#### Check your understanding
#1 In the biography of the tenor Kurt Huber, who was his voice teacher in Vienna?
#2 Resume the biography of the tenor Kurt Huber, writing on from its last sentence.

- Born: 4 May 1937 Zürich
- Occupation: Classical tenor

= Kurt Huber (tenor) =

Swiss tenor for concert and Lieder (born 1937)

Kurt Huber (born 4 May 1937) is a Swiss tenor for concert and Lieder.

== Career ==
Born in Zürich, Kurt Huber studied voice in Vienna with Anton Dermota.

He performed solo parts in works of Johann Sebastian Bach, especially the Evangelist in his passions and oratorios. On 19 March 1967, he performed the Evangelist in the St Matthew Passion in the Tonhalle Zürich with the Zürcher Bach Chor. He sang in the Konstantinbasilika with the Trierer Bachchor, in 1971 in the Christmas Oratorio, along with Julia Hamari, in 1973 in the St. John Passion, with Wolfgang Schöne, and in 1980 in the St. Matthew Passion, with Hildegard Laurich. He sang the St John Passion in Ulm with the choir Ulmer Kantorei on 4 May 1985.

Kurt Huber frequently performed the tenor part in the recordings of Bach cantatas with the Heinrich-Schütz-Chor Heilbronn, the Pforzheim Chamber Orchestra and Fritz Werner, also the Evangelist of Bach's Ascension Oratorio. A reviewer described his performance: He sings with excellent, plangent tone and is wonderfully fluent in the very difficult chromatics of his aria ... Much though I admire Helmut Krebs I think that Huber actually makes a more ingratiating sound. He seems, dare I say it, more polished than his distinguished colleague and his voice is certainly more even. Kurt Huber has appeared in Handel's oratorios Messiah, Judas Maccabaeus, Israel in Egypt, Samson, Saul and Joshua. He sang in Haydn's The Creation and The Seasons, in Mozart's masses and Requiem, Beethoven's 9th Symphony and Missa solemnis. Oratorios from the period of Romanticism have included Liszt's Christus and Mendelssohn's Elijah and Paulus. He has performed in Bruckner's masses, Dvořák's Requiem and Stabat Mater, Verdi's Requiem and works by Gustav Mahler and Franz Schmidt.

#### Provided data
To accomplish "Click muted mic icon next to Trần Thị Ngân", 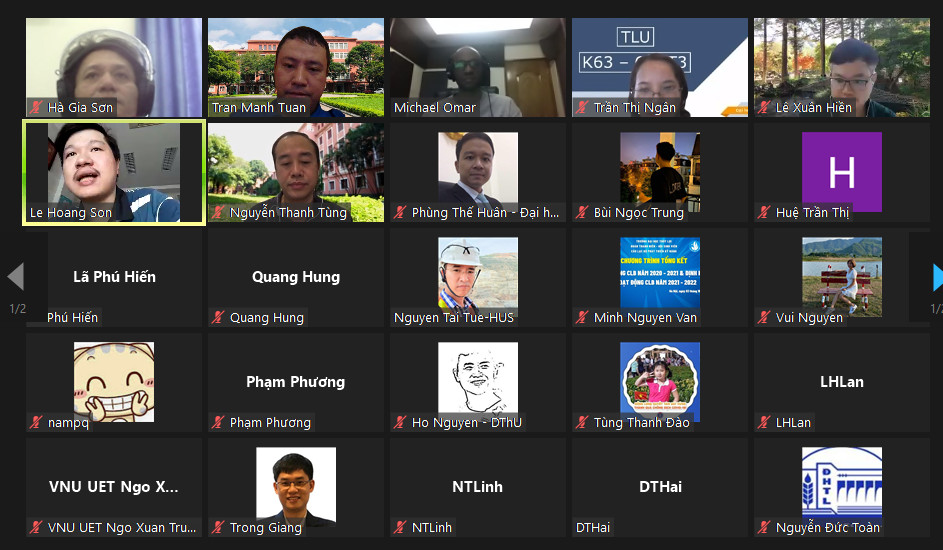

* * *

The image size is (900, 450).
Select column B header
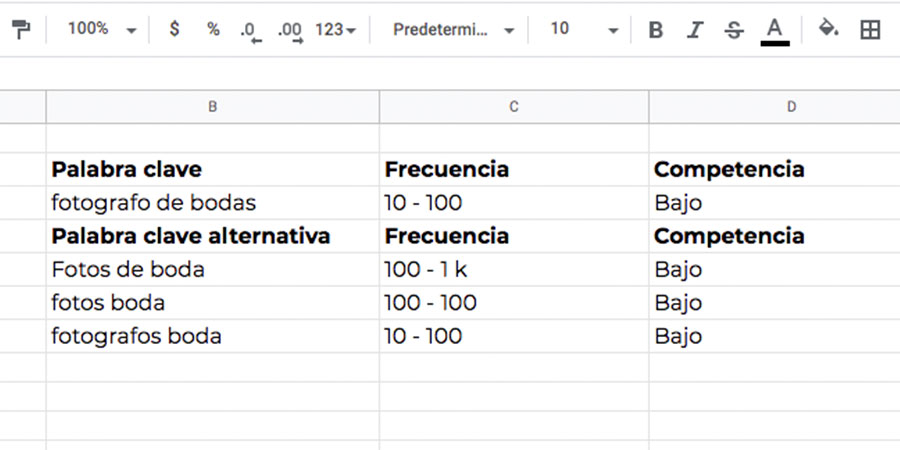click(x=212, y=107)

#### Answers below
#1 Anton Dermota

#2
In 1963 Kurt Huber participated in the Swiss premiere of Mozart's Apollo und Hyacinth. With the Heinrich-Schütz-Chor Heilbronn he sang in concert Bach's Hohe Messe in h-moll with Herrad Wehrung, Claudia Hellmann, Jakob Stämpfli, Maurice André (trumpet), Hermann Baumann (horn), the Württembergisches Kammerorchester Heilbronn, conducted by Fritz Werner in 1967, in Mendelssohn's Elias with Siegmund Nimsgern in the title role in 1968, and in Handel's Messias with the Württembergisches Kammerorchester Heilbronn in 1985, also in the Stadtkirche Bad Wimpfen. With the choir Philharmonischer Chor Schwäbisch Gmünd he performed Haydn's Die Schöpfung (The Creation) in 1971 with Ursula Buckel and Roland Hermann, Bruckner's Mass No. 3 and Te Deum with Kari Løvaas, Hildegard Rütgers and Günter Reich, and Verdi's Messa da Requiem in 1987, also in the Münster of the Zwiefalten Abbey. In 1982 he performed the tenor part of Puccini's Messa di Gloria.

Kurt Huber has been a teacher at the Musikhochschule Zürich.

== Recordings ==
Huber's recordings besides Bach have included rare repertoire such as Carissimi's oratorio Jephte, a Magnificat of Claudio Monteverdi and a Magnificat of Heinrich Schütz, all with the Spandauer Kantorei and Helmuth Rilling, German Lieder by Ludwig Senfl, and the oratorio Das Gesicht Jesajas (The Vision of Isaiah) op. 41 of Willy Burkhard, with Adele Stolte, Jakob Stämpfli and the Berner Symphonieorchester conducted by Martin Flämig.